Data supplied:

***

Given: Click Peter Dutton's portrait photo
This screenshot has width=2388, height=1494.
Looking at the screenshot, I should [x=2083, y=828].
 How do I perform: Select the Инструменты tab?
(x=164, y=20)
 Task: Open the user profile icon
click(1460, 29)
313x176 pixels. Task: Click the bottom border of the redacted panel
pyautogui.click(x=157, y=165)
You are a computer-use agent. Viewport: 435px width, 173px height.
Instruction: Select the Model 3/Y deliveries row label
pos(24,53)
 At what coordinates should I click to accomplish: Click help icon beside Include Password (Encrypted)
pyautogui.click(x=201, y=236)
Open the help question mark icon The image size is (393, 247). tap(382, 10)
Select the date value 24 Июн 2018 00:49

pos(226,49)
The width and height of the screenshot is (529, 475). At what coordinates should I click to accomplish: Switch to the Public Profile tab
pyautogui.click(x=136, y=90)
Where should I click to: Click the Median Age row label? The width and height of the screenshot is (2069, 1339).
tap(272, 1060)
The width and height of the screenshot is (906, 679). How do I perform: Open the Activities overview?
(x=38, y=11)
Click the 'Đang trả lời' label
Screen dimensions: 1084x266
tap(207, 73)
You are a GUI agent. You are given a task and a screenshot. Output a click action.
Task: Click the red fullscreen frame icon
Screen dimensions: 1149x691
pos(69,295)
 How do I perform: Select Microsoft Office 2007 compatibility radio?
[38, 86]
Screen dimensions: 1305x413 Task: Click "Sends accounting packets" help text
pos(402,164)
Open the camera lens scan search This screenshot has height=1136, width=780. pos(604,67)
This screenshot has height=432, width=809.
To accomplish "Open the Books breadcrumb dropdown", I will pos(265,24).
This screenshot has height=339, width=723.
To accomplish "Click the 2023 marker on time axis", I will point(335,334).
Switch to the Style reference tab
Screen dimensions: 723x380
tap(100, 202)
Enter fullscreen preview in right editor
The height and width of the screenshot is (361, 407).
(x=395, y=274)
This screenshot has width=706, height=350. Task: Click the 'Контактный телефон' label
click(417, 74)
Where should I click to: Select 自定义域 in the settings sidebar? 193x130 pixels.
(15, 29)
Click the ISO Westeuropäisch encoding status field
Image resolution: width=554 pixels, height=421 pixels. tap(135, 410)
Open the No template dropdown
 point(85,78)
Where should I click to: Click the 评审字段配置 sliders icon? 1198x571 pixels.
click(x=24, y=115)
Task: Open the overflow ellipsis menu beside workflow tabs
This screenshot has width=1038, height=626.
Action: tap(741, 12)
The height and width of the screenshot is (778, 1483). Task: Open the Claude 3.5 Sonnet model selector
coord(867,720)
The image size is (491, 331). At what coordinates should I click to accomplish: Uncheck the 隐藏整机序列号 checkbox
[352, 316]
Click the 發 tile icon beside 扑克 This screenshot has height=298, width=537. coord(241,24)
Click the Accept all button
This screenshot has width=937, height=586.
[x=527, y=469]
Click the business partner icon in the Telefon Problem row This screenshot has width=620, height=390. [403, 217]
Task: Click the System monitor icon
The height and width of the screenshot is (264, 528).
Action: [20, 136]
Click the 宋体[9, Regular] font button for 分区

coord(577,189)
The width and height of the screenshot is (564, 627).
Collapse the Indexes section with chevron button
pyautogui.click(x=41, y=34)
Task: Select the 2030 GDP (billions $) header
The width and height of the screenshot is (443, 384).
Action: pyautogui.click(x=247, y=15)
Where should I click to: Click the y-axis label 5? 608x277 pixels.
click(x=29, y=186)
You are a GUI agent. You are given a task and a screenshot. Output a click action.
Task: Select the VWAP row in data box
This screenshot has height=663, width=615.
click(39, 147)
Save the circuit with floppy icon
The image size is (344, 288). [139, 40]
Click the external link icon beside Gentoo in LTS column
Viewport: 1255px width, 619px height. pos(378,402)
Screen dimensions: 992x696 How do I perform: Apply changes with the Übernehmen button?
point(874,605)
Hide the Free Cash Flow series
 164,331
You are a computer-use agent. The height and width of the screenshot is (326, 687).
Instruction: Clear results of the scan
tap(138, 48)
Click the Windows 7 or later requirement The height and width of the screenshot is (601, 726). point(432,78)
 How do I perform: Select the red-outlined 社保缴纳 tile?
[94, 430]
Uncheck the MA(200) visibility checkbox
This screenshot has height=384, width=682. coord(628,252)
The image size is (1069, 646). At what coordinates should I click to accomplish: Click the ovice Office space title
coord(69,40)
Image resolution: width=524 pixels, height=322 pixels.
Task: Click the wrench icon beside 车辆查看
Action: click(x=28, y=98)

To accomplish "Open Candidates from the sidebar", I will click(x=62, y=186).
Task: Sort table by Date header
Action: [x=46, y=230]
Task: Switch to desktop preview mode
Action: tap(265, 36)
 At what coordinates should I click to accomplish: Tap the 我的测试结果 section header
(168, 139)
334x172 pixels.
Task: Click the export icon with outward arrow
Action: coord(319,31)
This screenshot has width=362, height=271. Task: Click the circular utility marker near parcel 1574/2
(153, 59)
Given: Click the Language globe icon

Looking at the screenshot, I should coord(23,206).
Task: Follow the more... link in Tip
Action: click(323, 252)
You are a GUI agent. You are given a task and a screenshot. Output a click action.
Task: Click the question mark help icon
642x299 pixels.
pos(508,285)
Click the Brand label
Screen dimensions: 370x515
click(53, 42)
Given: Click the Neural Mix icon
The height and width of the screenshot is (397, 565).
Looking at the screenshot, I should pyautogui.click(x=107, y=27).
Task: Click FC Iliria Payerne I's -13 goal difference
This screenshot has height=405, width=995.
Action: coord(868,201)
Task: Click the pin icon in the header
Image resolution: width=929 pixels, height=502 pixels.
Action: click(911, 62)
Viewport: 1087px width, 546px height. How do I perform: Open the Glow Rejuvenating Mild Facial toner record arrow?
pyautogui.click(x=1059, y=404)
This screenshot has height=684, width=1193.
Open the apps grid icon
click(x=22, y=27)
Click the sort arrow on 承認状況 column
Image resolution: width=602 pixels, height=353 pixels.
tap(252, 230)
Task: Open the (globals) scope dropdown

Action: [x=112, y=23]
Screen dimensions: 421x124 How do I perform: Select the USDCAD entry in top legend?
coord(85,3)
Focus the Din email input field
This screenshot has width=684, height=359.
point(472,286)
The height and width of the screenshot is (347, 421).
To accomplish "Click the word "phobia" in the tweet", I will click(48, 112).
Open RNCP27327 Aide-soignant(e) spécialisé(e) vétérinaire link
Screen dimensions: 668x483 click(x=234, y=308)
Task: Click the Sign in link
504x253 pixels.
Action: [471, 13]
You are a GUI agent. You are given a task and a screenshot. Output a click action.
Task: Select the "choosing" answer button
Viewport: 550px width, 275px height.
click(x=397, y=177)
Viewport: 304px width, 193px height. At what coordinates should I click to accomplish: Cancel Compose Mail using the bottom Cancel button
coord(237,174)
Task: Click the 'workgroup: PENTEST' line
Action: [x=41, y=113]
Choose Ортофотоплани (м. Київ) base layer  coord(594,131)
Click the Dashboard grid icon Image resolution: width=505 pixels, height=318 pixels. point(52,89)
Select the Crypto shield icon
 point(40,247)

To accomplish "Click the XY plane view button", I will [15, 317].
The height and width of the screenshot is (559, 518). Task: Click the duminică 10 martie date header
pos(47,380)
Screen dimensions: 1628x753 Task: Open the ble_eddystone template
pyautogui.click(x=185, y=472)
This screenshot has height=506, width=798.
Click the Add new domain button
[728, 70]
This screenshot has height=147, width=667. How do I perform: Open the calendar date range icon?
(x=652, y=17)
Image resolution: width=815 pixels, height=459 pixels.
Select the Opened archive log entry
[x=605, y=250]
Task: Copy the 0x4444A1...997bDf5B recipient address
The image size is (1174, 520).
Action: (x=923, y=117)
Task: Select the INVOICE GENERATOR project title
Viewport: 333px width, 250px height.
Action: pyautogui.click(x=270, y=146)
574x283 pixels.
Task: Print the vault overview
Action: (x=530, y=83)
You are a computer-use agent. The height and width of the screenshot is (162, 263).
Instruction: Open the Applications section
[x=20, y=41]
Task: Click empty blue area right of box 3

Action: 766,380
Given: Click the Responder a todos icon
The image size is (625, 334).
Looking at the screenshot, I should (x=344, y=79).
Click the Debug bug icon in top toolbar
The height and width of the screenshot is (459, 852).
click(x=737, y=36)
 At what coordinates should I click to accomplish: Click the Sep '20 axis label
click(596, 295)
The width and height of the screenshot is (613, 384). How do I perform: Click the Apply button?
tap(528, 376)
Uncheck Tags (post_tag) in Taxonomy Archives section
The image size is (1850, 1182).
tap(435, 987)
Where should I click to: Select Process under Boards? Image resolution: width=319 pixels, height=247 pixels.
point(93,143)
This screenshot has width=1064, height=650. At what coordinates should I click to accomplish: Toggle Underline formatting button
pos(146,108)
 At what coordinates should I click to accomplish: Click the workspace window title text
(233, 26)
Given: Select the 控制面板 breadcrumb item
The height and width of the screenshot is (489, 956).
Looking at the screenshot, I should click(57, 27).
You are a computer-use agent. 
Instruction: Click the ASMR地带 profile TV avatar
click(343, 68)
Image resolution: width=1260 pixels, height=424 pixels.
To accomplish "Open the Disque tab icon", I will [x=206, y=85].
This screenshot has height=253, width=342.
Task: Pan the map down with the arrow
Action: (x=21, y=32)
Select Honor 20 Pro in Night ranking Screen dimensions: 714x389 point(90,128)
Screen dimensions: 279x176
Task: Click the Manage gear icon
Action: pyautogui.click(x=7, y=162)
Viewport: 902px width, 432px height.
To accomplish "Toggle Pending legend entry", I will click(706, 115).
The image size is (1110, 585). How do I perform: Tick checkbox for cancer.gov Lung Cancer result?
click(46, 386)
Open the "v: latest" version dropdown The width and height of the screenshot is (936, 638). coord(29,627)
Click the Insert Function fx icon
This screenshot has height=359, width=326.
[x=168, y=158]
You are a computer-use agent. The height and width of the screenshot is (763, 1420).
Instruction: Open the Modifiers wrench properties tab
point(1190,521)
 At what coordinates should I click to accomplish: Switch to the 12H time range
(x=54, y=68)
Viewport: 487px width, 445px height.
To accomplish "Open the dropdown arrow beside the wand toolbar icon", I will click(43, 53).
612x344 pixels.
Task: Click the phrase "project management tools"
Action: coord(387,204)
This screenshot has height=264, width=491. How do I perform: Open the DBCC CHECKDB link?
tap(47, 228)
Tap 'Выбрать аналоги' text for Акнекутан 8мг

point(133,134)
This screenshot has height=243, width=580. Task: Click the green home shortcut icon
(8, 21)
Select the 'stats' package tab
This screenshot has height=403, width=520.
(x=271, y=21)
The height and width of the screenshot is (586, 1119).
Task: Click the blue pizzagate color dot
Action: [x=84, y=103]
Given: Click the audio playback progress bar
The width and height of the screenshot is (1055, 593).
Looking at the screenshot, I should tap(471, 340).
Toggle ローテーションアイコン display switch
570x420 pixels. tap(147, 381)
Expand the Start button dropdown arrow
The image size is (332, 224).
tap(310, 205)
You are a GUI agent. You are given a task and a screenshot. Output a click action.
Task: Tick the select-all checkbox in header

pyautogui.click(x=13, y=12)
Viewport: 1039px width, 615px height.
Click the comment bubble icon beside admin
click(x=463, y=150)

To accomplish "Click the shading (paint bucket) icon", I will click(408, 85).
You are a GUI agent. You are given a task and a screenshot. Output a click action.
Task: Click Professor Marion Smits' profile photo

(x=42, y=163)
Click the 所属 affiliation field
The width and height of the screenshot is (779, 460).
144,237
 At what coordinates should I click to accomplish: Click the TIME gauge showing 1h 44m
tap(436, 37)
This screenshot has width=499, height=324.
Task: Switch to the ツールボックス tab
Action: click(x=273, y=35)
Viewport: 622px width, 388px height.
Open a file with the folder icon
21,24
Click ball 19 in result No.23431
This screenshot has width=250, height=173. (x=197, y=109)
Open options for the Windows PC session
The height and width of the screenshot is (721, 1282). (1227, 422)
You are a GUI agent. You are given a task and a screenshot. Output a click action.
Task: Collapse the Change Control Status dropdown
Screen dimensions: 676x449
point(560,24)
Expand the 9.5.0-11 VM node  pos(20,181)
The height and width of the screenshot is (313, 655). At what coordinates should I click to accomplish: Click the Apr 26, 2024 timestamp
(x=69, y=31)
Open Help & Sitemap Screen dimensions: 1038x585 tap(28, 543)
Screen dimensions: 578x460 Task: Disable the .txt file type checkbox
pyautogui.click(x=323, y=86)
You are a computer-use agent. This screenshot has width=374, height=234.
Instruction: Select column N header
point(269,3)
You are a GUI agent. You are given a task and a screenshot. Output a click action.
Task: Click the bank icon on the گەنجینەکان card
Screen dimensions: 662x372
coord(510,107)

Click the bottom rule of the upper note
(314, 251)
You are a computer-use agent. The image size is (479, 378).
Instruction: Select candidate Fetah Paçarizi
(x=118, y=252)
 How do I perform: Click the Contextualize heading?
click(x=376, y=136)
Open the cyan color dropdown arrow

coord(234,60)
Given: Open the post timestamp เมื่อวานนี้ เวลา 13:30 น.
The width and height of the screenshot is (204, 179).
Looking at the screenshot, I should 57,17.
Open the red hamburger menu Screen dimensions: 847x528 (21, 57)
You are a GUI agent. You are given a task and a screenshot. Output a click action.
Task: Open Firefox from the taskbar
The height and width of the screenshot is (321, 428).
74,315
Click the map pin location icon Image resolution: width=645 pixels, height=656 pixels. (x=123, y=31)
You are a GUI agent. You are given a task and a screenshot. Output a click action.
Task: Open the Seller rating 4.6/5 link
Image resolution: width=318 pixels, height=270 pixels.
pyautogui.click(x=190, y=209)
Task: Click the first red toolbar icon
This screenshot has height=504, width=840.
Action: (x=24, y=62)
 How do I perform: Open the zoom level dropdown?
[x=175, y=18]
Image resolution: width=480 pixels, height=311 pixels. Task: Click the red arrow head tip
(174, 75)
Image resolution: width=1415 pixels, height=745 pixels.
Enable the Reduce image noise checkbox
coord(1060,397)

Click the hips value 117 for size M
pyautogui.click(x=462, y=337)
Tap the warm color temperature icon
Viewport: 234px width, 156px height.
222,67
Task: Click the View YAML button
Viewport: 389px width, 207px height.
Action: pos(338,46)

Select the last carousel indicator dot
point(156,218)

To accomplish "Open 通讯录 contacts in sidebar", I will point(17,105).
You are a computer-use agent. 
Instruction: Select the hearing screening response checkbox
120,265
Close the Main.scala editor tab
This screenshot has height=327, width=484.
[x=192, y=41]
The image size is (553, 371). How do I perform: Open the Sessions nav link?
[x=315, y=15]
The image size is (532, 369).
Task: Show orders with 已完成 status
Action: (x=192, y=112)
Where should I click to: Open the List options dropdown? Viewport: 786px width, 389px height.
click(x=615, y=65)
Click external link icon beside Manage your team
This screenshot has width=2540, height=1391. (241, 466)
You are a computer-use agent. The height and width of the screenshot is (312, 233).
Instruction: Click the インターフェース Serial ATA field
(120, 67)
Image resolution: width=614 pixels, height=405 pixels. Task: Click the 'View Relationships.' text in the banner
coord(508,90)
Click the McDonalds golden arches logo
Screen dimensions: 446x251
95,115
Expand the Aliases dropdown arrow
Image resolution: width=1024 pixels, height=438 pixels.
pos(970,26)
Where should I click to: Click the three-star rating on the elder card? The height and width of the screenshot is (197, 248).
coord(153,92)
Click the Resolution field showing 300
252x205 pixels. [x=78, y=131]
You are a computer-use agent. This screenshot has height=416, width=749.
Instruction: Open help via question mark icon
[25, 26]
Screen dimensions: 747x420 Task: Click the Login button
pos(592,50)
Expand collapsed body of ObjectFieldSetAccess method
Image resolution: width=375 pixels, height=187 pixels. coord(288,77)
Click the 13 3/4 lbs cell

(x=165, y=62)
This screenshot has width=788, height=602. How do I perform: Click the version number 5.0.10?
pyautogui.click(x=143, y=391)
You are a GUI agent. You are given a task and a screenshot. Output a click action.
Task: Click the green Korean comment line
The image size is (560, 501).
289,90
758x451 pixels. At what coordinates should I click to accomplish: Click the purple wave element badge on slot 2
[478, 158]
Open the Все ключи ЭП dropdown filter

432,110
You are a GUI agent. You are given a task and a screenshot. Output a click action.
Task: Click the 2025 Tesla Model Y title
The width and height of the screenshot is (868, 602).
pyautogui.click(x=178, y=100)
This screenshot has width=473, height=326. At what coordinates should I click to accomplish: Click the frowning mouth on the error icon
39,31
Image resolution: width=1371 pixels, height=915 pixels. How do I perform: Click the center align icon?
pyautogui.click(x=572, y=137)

***

What to work on:
Write out every line from the data above that includes "menu".

Task answer:
Task: Open the overflow ellipsis menu beside workflow tabs
Open the red hamburger menu Screen dimensions: 847x528 (21, 57)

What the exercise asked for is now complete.